Input-Output Model and its Relevance

The article delves into the significance, usage, and criticisms of the input-output model in economics, state planning, and the environment.

Shereein Saraf

Shereein Saraf

November 2, 2020 / 8:00 AM IST

Input-Output Model

The article delves into the significance, usage, and criticisms of the input-output model in economics, state planning, and the environment.

What if a matrix could depict something as complex as a national economy. It was in the 1930s that such an idea came into limelight when Wassily Leontief, a Russian-American economist, published ‘Quantitative Input-Output Relations in the Economic System of the United States in the Review of Economics and Statistics (1936), stirring quite a conversation. However, it was subdued by John Maynard Keynes’ General Theory of Employment, Interest, and Money (1936) that attracted worldwide attention in the light of the Great Depression and rising unemployment.

Leontief, later, won the Prize in Economic Sciences in 1973 for outlining the input-output model and developing its applications in solving economic problems. 

In its initial years of reform, the Soviet Union State Planning looked like such a matrix – with countless rows and columns – adding up to total production in the economy. Gosplan, the State Planning Commission, established in 1921, was the central coordinator of national planning that used the method of material balancing to prepare input materials and target production. By 1964, most of the large countries in the Soviet bloc – Poland, Hungary, East Germany, Bulgaria, Czechoslovakia, Yugoslavia, and Romania – planned their economy using the input-output table. A central tool in the national and regional economic analysis, it finds its use in preparing budgets, targeting, and predicting future needs.

Theoretically, the input-output model is a macroeconomic concept, explaining the interdependence in the production systems as a network of exchanges within sectors of the economy. The transaction table, which is the same as the input-output table, shows the final demands of products for consumption, investment, and exports. It also shows the production and purchase of intermediate goods from different industries. 

To understand this better, below is a hypothetical input-output table. When it comes to actuality, there are industries and n products represented by the input-output model, being a relatively large number.

Source: Miernyk, W. H. The Elements of Input-Output Analysis. WebBook of Regional Science. Regional Research Institute, West Virginia University (2020)

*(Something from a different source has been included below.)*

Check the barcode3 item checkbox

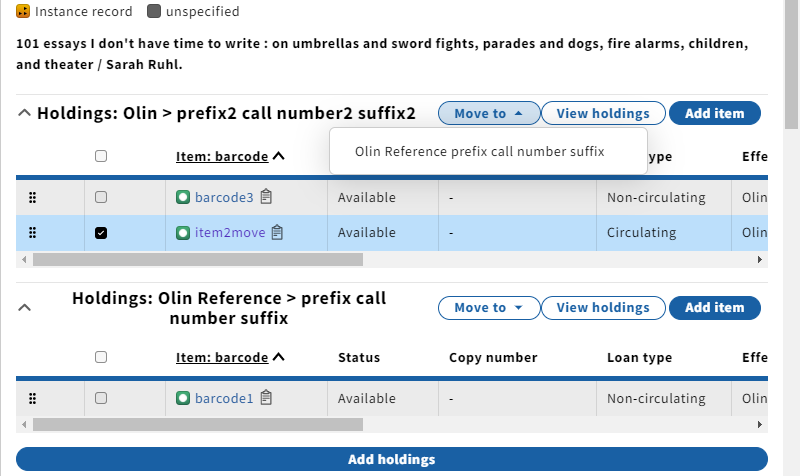(101, 197)
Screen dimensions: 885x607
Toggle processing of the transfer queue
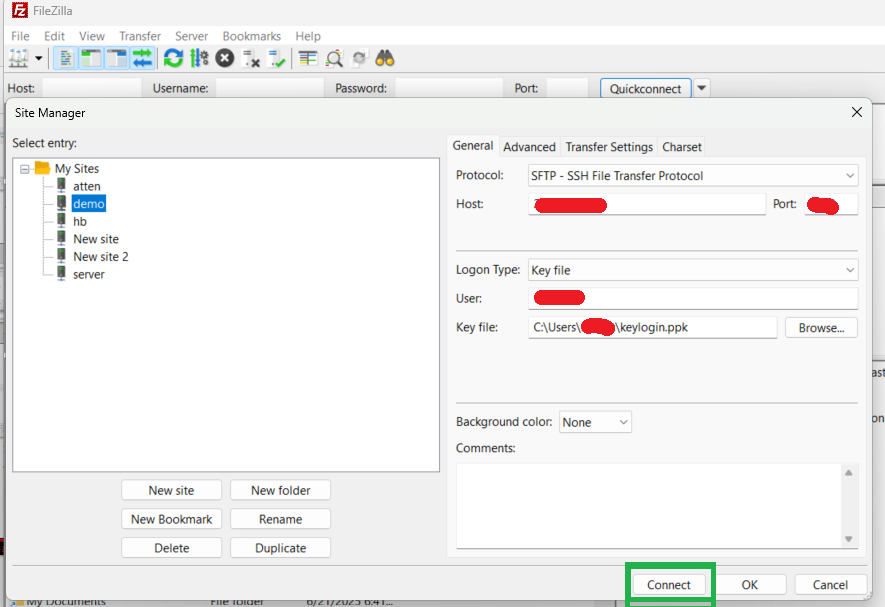[199, 58]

This analysis benefits in finding out the amount of production to be changed – increased or reduced – per sector of the economy to achieve a planned change in final demand for the key drivers of the economy – consumption, investment, and exports. As production increases in one sector, the planners need to account for not only changes in final demand but also the ones derived from intermediate transactions. It is the system of double-entry bookkeeping – the sale of a product corresponds to its purchase by another industry.

In practice, one can conceptualize the input-output table either in terms of outputs or prices. As is customary in the United States and several other countries, states use producers’ prices to value transactions in the input-output tables. A balanced regional input-output model is constructed by disaggregating the national input-output table into regions. But the lack of data at local levels and using the identical pattern of input flow as the national level might pose limitations in calculations.  

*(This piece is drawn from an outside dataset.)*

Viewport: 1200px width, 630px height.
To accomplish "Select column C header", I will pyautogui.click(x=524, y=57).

Disaggregation of the economy into a detailed breakdown of all industries and sectors is advantageous for prediction, though. Forecasting – in the short or the long run – employs a detailed industrial classification revealing the bottlenecks that might occur during the expansion of production. 

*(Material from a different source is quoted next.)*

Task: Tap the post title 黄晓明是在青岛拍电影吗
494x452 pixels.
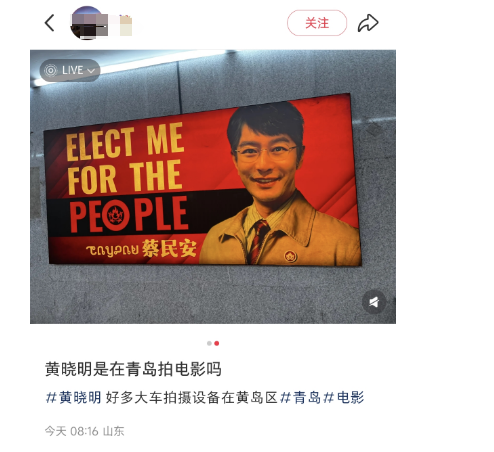Action: (x=133, y=369)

A widely used technique, the input-output analysis has found its application in diverse and complex economic systems of decentralized market economies with private enterprise to centrally-planned economies controlled by public ownership. Even in the case of sudden or large-scale expenditures on military or an economic transformation, this method has proved beneficial. 

Environmentally Extended Input-Output Analysis (EEIOA) is one of the recent developments wherein the baseline model finds an extension to include externalities like environmental pollution often neglected by the conventional economic systems. 

However, the construction of such a table is often a matter of debate when one considers underdeveloped economies. Critically examined by many scholars, some reject the whole idea without any reservation. One of the underlying arguments here is a lack of data, even the basic ones. In such an instance, it becomes difficult to formulate an input-output table, let alone analyze one. (Eleish, 1963

Another argument is the lack of interdependence among economic sectors in an underdeveloped economy. Lastly, the stability of technical coefficients that determine the quantities of intermediate products for every sector or industry is under question. (Eleish, 1963

There have been methods to construct an input-output model in the case of underdeveloped countries, which provide a fair analysis of the bottlenecks to improve upon development policies and ensure better planning – rounding to what the model aimed.